Improve speaking (optional).Esperanto is mainly a written language. You can enjoy most of it without speaking it. But since the language is phonetic and straightforward, you can speak it fluently in less than 10 hours if you already write it fluently. The best way to become fluent is to go to a several day event such as NASK, JES and IJK, or to attend several local events in Esperanto.
- However, these are not a necessity. You can become fluent alone in your room. You can repeat after vlogs and/or read out loud chat conversations. You can use Telegram to chat with small voice message in the group Voĉbabilejo and find speaking partners. You can use websites who provide instant speaking rooms without needing to install anything.
- Read about word formation. It is not taught enough but is extensively used. It will make your learning experience better.
- Don’t worry to be original and to build your own words. If you follow the examples and the rules, your Esperanto is valid.
- If there are many ways to say the same thing, the most regular one is often the best. You can trust your intuition on Esperanto.
- Every fluent speaker misses the accusative from time to time, so don’t worry too much about it. You will be understood, that’s the most important thing.
- Try to use few and simple words. Instead of using complex words, try to build them using simple ones. Esperanto is an agglutinative language. You will reach fluency faster and people will understand you better that way.
- Don’t underevaluate grammar books such as PMEG. Esperanto is a regular and easy language, so reading them is not as boring as you might think, you might even find them even fun. They will help realize the full expressing capabilities of the language and make you feel you master the language.
- Past a certain level, do not focus too much on learning.
- Be careful about prepositions (“on” “in” “at”), as they are used quite inconsistently in English. Think about the situation before using a preposition.
- Don’t cram. Learning works better with a small input everyday. Also, work enough. Even if Esperanto may be 5-times easier than French for you, you still have at least 100 hours to go before being perfectly fluent.
- Translating one word at a time is not a good way to learn a language. It is very common that two words in English should be translated into only one. For example: “to go on” -> “daŭrigi” ; “to come up” -> “alveni”.
- Don’t overfocus on speaking. If you can read and write fluently at a quick pace, you can reach speaking fluency in one week-end in an Esperanto event.
- Do not use dictionaries too much.

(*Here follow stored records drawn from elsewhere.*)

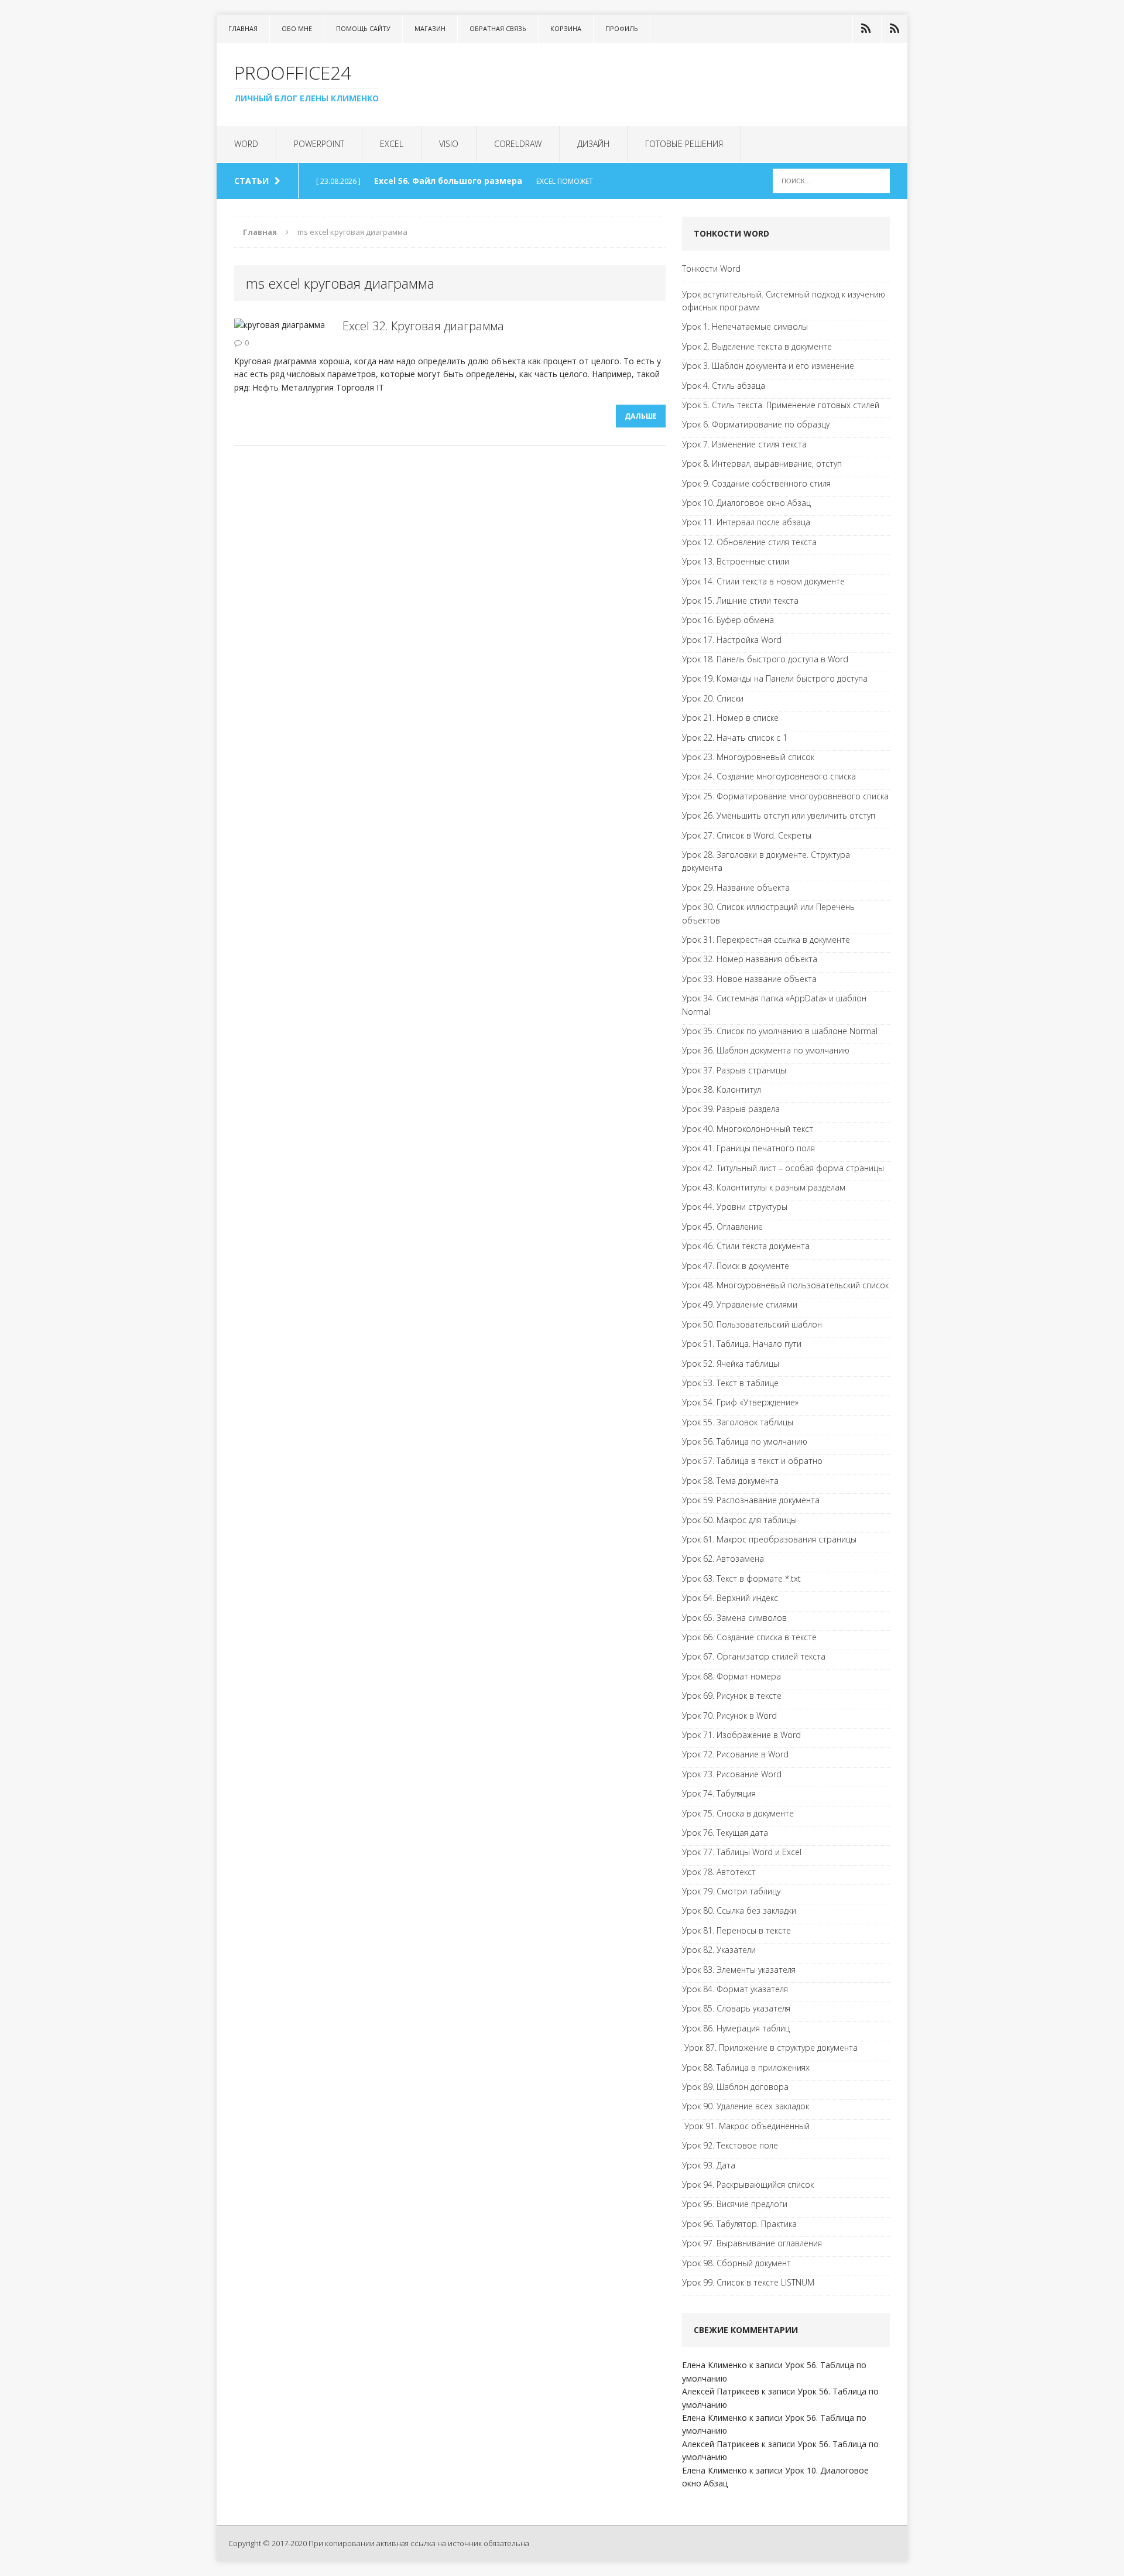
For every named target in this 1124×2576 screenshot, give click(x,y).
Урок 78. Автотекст (719, 1871)
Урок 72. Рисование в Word (735, 1754)
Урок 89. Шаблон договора (735, 2086)
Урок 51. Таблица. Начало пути (741, 1343)
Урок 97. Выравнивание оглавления (752, 2243)
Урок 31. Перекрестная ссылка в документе (766, 939)
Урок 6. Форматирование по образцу (756, 424)
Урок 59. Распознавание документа (751, 1500)
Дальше (641, 416)
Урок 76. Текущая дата (725, 1832)
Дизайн (593, 143)
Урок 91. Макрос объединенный (746, 2126)
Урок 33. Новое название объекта (749, 978)
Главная (243, 28)
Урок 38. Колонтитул (721, 1089)
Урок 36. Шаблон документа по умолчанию (765, 1050)
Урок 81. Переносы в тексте (736, 1930)
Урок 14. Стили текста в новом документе (763, 581)
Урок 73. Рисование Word (732, 1774)
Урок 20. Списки (712, 698)
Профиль (621, 28)
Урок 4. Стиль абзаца (723, 385)
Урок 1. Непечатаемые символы (745, 326)
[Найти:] (831, 180)
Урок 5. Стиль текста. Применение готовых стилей (780, 404)
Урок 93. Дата (708, 2165)
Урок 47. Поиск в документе (735, 1265)
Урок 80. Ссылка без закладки (739, 1910)
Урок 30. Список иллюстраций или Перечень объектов (768, 913)
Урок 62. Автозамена (723, 1558)
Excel (391, 143)
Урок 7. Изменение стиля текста (744, 444)
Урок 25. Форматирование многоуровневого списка (785, 796)
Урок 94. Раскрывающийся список (748, 2184)
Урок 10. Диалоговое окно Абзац (746, 502)
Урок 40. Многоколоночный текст (747, 1128)
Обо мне (297, 28)
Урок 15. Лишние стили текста (740, 600)
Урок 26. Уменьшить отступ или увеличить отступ (778, 815)
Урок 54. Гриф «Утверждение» (740, 1402)
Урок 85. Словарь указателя (736, 2008)
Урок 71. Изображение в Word (741, 1734)
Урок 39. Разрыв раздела (731, 1108)
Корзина (565, 28)
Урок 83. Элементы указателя (739, 1969)
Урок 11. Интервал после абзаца (746, 522)
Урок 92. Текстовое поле (730, 2145)
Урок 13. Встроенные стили (735, 561)
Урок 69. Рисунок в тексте (732, 1695)
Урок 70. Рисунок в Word (729, 1715)
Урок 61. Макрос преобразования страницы (769, 1539)
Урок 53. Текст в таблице (730, 1382)
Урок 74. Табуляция (719, 1793)
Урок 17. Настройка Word (732, 639)
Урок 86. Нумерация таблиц (736, 2028)
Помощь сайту (363, 28)
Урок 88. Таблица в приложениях (746, 2067)
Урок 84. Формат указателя (735, 1989)
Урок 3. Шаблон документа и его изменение (768, 365)
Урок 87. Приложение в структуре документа (770, 2047)
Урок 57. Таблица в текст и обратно (752, 1460)
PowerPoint (319, 143)
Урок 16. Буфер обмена (728, 619)
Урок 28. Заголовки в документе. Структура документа (766, 861)
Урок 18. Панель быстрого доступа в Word (765, 659)
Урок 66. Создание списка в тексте (749, 1637)
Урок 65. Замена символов (734, 1617)
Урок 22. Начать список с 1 (734, 737)
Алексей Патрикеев (720, 2391)
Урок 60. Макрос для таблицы (739, 1519)
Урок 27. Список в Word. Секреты (746, 835)
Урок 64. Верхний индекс (730, 1597)
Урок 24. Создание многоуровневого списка (769, 776)
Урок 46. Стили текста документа (746, 1245)
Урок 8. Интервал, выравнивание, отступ (762, 463)
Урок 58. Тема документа (730, 1480)
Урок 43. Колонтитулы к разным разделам (763, 1187)
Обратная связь (498, 28)
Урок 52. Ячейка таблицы (730, 1363)
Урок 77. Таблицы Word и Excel (741, 1851)
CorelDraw (518, 143)
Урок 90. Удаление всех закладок (745, 2106)
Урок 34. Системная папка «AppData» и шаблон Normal (774, 1005)
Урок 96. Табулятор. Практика (739, 2223)
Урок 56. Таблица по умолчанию (744, 1441)
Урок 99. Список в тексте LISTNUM (748, 2282)
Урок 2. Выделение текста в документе (757, 346)
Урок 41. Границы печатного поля (748, 1148)
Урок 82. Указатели (719, 1949)
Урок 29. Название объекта (736, 887)
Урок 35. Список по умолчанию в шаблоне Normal (780, 1030)
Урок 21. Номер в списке (730, 717)
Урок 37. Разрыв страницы (734, 1070)
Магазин (430, 28)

They are useful to help you understand, but you should avoid them when you are trying to build a sentence, as you may end up using a rare word and not be understood. It is better to imitate how others speak.
- Avoid English idiomatic expressions such as “it’s raining cats and dogs”, as they won’t be understood. You can know if a expression is idiomatic if the meaning of the whole is not the literal meaning of each word together.
- Automatic translators are terrible at grammar. Do not use them to build your sentences. However they might help you skim through an article using uncommon words. Try the plug-ins/add-ons “Eklegu!” and “Google Translate”, they are handy because they can translate a word on a click.
- Be careful about music videos, since they tend to have a non-natural structure, word and rhythm that are hard to understand, even for fluent speakers.